El glóbulo feo

Había una vez un glóbulo blanco que pertenecía a un grupo de leucocitos. Ellos se dedicaban a patrullar las arterias y venas por las que circulaban. El glóbulo tenía un aspecto algo distinto al de los demás leucocitos, y por eso era excluido de su grupo. Cuando se encontraban con un cuerpo extraño que debían rechazar, los demás se ocupaban de que no fuera parte de la batalla. Algunos, en ratos de ocio, intentaban rechazar al glóbulo feo y se producían algunos combates, que eran dispersados por las células madre.
Debido a esa situación, el glóbulo blanco no era feliz. Las células madre detenían las agresiones más graves que sufría pero no podían hacer nada para parar la discriminación de la que era objeto. Los demás leucocitos lo cargaban, lo amenazaban y lo mandaban a hacer tareas indeseables, que el glóbulo cumplía en un vano intento de hacerse respetar.
A veces pasaban cerca de grupos de linfocitos y granulocitos, que también lo cargaban por su aspecto y conducta. El glóbulo feo no tenía consuelo, y no encontraba su lugar en el flujo sanguíneo.
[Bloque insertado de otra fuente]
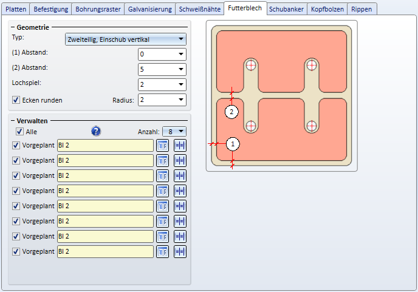
Task: Toggle the second Vorgeplant checkbox
Action: click(16, 160)
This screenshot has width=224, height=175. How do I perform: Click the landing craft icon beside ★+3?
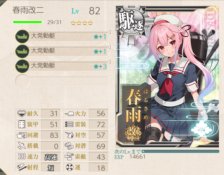[x=22, y=66]

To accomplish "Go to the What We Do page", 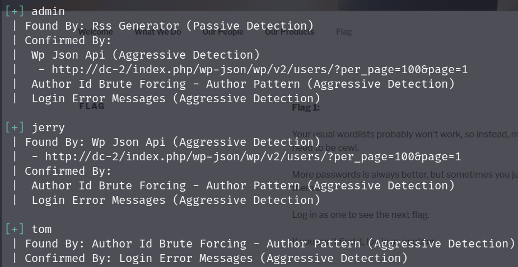I will point(157,32).
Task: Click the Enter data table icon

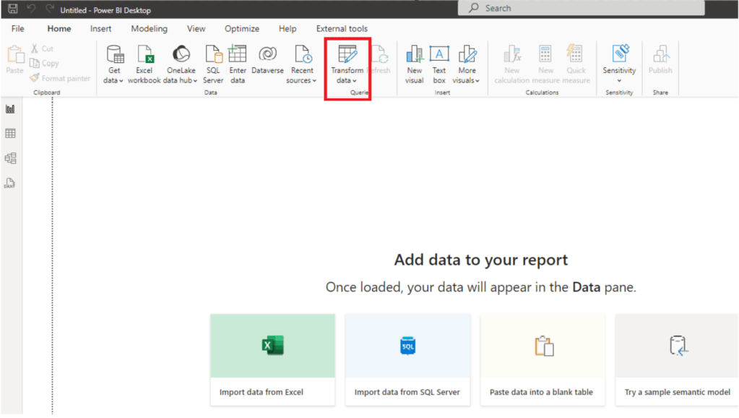Action: [238, 55]
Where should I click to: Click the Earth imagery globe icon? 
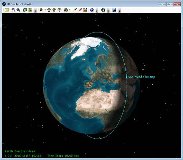point(114,10)
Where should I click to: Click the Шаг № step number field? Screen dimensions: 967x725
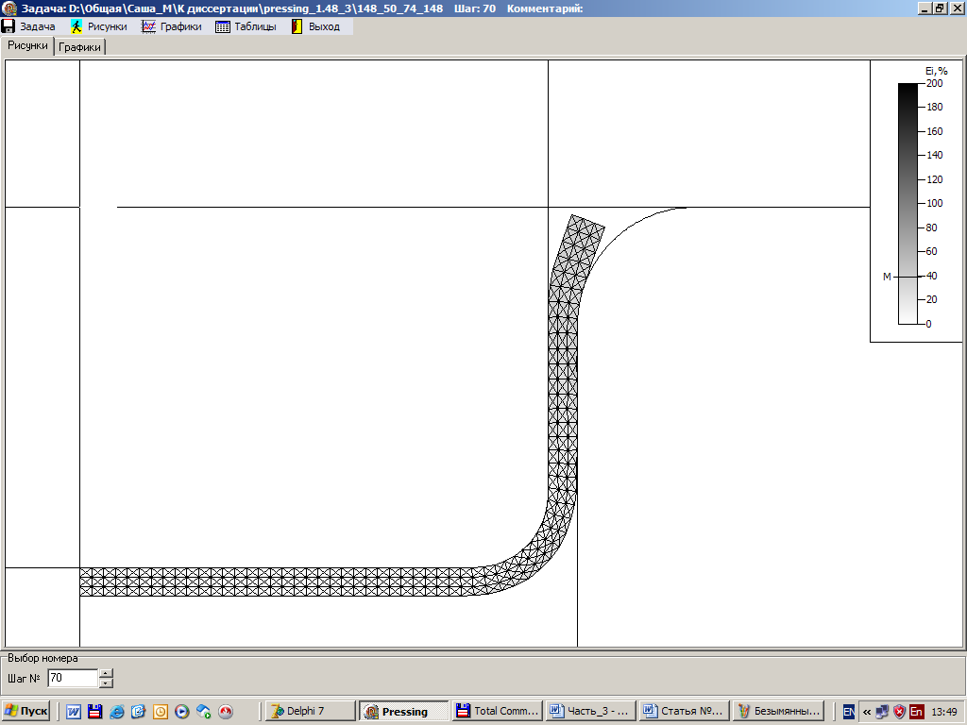click(73, 678)
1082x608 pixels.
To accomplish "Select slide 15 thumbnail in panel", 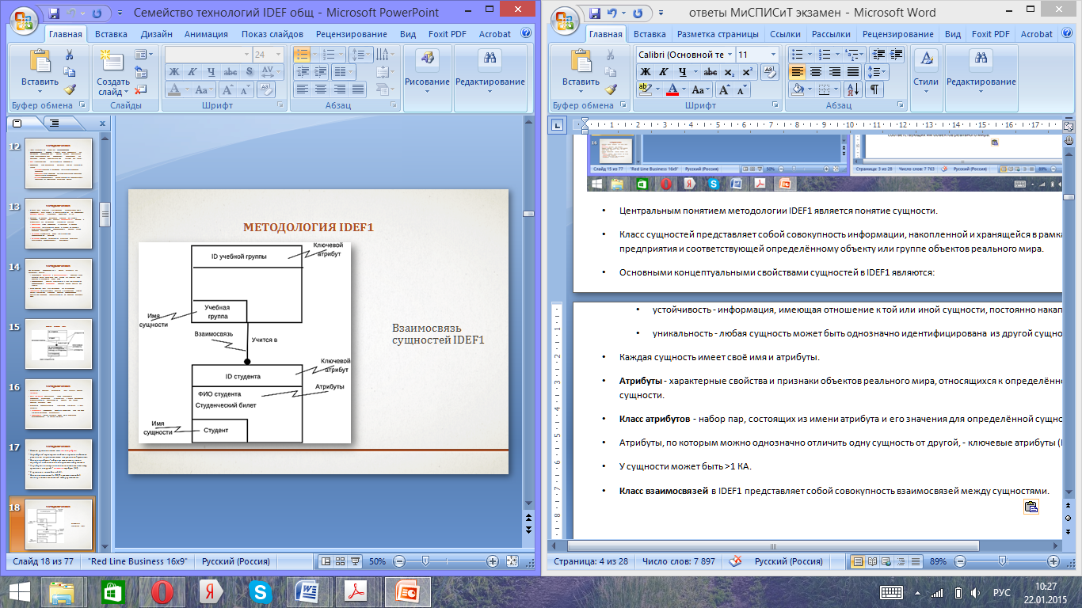I will pos(59,344).
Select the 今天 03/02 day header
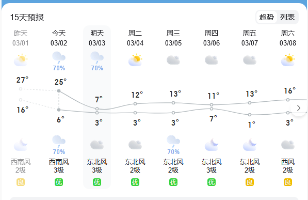308x200 pixels. click(x=59, y=38)
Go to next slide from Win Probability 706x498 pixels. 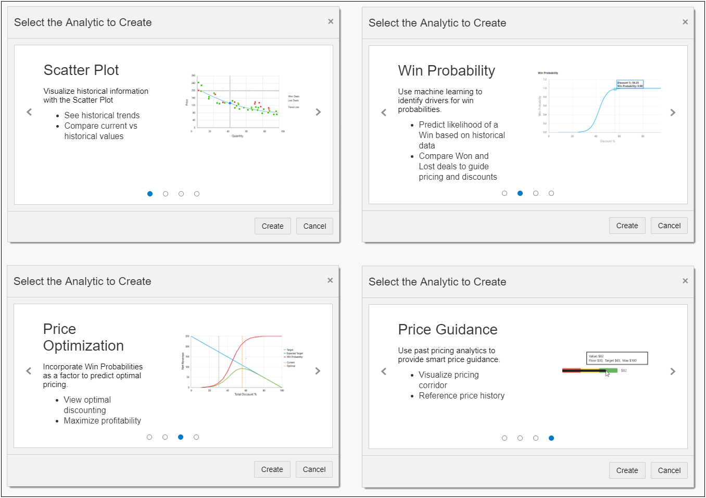(x=673, y=113)
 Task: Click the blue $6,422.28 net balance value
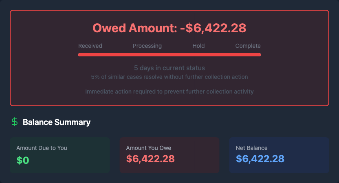(260, 159)

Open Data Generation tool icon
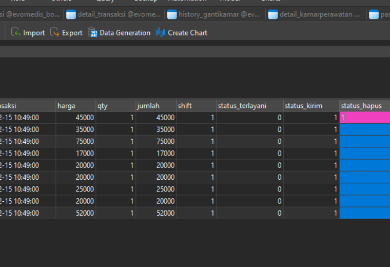click(92, 32)
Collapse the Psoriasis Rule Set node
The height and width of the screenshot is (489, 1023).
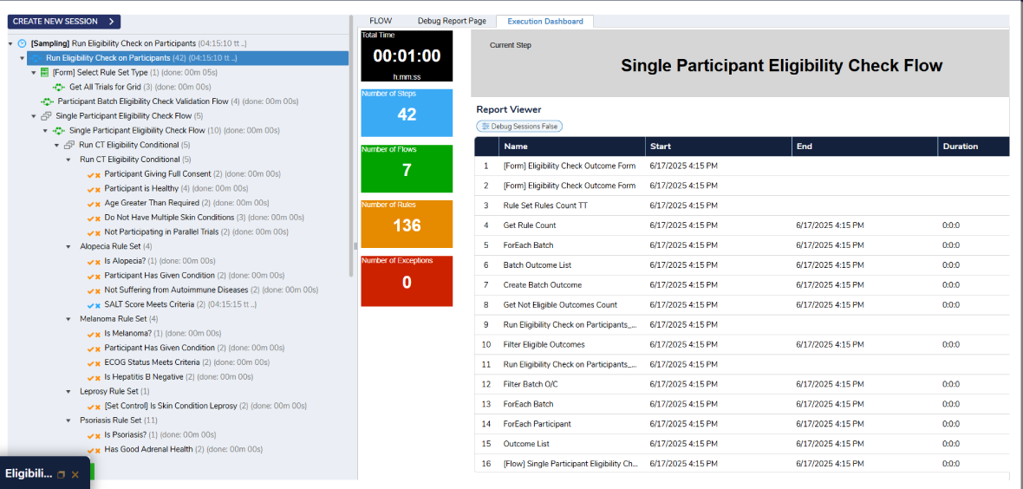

Un día decidió irse del torrente y probar suerte en el tejido linfático. De ahí venían todos los integrantes de su grupo, y creyó que en su lugar de origen lo iban a entender. Pero no fue así, las células linfáticas le cerraron la entrada. Lo mismo ocurrió en la médula ósea, y el glóbulo feo volvió resignado al grupo de donde había querido escaparse.
Cuando los encontró vio que había una batalla en desarrollo. Era una batalla muy grande, la más grande que había visto en su vida. Y desde el oeste venía una luz muy brillante, también la más brillante que el glóbulo feo había visto en su vida. Un glóbulo rojo, que esperaba que se abriera paso para continuar transportando su carga de oxígeno, le informó que se había producido una herida y que lo que veía era un operativo tendiente a evitar la entrada de sustancias ajenas. Estaban esperando a las plaquetas, que en cualquier momento llegarían para cerrar la herida.
Al escuchar esto, el glóbulo feo fue hacia el lugar de donde venía la luz, que era la herida misma. Al llegar, instintivamente formó un coágulo de fibrina y cerró la herida. Todos se sorprendieron al verlo, y cuando volvió a su lugar lo recibieron como un héroe, al grito de “la sangre coagulada no será derramada”.
Y entonces el glóbulo feo descubrió que en realidad era una plaqueta que se había mezclado accidentalmente entre los glóbulos blancos. Los demás, arrepentidos, le ofrecieron sus disculpas, y el ex glóbulo feo se fue a ocupar el lugar de honor en el grupo principal de las plaquetas, donde vivió feliz el resto de sus días.